• _Work to be completed_
Gather the lines below that include the string "System", copying each in full.

[Collected data entries]
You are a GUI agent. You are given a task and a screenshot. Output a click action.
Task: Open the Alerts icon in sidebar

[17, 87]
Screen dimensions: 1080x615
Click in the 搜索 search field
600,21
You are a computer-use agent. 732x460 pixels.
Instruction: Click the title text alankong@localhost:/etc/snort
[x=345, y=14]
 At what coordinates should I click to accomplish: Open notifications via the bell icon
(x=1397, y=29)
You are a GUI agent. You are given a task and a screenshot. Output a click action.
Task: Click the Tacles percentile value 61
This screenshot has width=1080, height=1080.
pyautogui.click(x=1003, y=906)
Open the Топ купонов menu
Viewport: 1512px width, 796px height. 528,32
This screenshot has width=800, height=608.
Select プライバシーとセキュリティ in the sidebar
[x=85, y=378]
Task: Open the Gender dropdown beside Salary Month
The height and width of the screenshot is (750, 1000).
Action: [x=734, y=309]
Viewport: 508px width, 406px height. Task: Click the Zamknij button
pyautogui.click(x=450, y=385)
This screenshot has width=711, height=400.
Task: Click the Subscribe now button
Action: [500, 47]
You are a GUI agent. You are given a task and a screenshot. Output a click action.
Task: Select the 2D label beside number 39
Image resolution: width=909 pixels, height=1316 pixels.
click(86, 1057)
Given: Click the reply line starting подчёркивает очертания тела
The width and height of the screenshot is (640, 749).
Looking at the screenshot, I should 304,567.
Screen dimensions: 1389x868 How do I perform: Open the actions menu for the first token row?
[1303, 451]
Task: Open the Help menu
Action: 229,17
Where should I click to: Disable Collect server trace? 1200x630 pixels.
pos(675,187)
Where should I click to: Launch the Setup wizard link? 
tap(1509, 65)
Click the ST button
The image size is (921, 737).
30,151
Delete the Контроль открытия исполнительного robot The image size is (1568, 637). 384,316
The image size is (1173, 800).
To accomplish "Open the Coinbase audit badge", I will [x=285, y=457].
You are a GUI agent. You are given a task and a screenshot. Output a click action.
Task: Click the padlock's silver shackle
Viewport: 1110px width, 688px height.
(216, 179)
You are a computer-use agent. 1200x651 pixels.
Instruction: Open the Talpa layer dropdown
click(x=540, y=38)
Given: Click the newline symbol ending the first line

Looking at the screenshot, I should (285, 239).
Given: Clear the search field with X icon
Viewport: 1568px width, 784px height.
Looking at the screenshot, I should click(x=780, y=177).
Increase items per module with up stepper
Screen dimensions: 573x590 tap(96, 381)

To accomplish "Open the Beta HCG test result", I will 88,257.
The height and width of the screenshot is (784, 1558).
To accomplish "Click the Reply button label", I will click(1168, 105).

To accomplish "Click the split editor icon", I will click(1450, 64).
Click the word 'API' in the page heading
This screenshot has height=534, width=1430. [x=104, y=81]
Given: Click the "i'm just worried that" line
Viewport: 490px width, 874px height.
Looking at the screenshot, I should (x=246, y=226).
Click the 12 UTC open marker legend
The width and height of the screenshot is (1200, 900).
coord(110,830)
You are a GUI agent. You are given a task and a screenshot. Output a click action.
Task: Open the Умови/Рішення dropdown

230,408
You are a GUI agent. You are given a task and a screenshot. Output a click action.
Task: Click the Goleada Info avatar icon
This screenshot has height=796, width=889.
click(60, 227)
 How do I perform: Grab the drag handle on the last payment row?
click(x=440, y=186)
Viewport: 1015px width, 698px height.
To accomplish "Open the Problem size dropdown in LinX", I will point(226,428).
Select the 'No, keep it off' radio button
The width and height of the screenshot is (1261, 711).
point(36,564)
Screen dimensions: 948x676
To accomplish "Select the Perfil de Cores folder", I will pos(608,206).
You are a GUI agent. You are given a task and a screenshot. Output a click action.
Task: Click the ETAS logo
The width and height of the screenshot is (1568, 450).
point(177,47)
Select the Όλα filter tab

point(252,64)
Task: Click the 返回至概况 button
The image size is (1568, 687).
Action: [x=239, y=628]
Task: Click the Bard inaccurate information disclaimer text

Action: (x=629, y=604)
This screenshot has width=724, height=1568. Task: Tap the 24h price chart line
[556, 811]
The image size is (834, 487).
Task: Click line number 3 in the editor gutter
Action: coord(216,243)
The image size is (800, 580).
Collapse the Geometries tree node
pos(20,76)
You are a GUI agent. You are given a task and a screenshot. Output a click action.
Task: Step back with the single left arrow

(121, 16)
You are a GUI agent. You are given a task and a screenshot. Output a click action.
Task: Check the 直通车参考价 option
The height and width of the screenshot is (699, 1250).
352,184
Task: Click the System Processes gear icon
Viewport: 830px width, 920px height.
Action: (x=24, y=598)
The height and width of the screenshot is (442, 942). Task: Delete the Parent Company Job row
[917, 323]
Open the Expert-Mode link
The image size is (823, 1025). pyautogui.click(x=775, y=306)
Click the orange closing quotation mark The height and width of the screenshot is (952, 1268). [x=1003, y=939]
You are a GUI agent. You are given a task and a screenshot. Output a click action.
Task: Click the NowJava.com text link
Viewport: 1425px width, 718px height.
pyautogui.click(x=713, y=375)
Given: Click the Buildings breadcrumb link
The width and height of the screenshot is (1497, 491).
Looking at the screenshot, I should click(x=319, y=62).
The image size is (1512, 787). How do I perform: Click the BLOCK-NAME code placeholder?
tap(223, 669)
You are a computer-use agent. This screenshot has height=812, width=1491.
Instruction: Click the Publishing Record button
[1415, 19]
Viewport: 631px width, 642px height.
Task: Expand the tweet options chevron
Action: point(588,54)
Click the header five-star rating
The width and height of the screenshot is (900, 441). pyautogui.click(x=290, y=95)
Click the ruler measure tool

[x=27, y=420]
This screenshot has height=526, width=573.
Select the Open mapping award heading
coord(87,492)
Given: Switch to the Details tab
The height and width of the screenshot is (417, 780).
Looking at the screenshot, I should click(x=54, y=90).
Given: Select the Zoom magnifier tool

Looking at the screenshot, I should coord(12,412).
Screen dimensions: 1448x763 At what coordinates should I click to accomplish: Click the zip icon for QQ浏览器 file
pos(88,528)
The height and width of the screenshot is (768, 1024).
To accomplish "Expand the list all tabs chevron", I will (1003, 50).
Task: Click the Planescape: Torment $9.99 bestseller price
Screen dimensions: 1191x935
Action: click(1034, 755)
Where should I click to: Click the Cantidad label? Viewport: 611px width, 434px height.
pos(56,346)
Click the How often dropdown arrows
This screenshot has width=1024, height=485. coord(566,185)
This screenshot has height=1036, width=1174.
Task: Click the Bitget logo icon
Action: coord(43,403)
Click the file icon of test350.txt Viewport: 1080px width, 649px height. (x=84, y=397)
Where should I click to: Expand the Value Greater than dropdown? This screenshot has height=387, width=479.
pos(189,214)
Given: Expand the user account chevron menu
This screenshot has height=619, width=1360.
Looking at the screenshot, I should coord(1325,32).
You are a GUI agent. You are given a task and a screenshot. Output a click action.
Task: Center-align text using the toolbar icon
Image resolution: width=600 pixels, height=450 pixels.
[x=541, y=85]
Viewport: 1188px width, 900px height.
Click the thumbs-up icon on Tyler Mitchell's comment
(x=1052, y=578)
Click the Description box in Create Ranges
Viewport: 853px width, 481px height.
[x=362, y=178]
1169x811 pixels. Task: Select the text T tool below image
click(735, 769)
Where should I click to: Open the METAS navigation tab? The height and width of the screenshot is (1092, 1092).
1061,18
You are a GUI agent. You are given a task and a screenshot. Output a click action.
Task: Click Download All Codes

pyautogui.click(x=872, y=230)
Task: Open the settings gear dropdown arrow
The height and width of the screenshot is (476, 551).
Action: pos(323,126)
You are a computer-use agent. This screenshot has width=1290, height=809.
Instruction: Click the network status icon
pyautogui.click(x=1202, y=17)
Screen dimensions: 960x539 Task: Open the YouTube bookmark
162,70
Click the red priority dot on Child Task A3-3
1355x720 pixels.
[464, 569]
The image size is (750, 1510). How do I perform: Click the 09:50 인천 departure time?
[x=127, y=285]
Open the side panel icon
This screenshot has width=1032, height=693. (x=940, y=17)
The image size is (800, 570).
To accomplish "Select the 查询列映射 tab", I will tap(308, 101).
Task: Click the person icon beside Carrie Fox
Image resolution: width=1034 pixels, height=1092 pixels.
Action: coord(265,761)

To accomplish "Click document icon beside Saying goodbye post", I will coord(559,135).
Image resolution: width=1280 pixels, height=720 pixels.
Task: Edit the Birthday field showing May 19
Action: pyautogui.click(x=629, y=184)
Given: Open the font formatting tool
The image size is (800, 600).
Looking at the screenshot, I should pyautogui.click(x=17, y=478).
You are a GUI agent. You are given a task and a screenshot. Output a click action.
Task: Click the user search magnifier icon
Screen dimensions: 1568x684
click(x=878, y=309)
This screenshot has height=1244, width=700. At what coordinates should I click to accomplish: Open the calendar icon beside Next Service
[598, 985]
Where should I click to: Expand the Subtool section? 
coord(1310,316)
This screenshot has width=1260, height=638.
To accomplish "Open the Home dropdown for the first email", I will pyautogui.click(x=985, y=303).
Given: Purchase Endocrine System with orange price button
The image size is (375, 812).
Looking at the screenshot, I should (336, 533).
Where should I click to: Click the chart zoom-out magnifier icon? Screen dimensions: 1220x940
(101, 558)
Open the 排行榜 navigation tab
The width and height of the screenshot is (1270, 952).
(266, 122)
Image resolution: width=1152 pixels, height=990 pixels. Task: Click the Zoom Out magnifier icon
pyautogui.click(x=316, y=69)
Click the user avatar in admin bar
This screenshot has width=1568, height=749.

• _Completed task_
Task: Click the System Processes gear icon
Given: Purchase Endocrine System with orange price button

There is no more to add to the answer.